● DATA FOR THE TASK
——
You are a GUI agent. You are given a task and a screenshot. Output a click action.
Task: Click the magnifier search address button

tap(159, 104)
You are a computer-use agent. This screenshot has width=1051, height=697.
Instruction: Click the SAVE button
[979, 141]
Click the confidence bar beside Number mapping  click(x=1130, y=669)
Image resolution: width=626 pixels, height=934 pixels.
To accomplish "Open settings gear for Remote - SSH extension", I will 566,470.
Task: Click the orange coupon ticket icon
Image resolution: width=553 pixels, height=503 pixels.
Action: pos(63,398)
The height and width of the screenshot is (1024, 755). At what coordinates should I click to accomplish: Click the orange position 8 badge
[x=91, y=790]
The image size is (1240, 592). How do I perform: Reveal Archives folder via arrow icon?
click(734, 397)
——
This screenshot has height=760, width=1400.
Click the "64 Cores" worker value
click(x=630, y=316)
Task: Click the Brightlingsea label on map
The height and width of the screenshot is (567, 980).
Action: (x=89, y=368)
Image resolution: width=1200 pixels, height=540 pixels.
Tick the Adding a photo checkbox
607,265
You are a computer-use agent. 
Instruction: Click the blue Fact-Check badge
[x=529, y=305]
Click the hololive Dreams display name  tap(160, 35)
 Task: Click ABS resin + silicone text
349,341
——
● INSTRUCTIONS TO FOLLOW
Out of the entries, pull every line that mentions "This".

● RESPONSE BOX
You are a computer-use agent. This screenshot has width=1051, height=697.
This screenshot has height=760, width=1400.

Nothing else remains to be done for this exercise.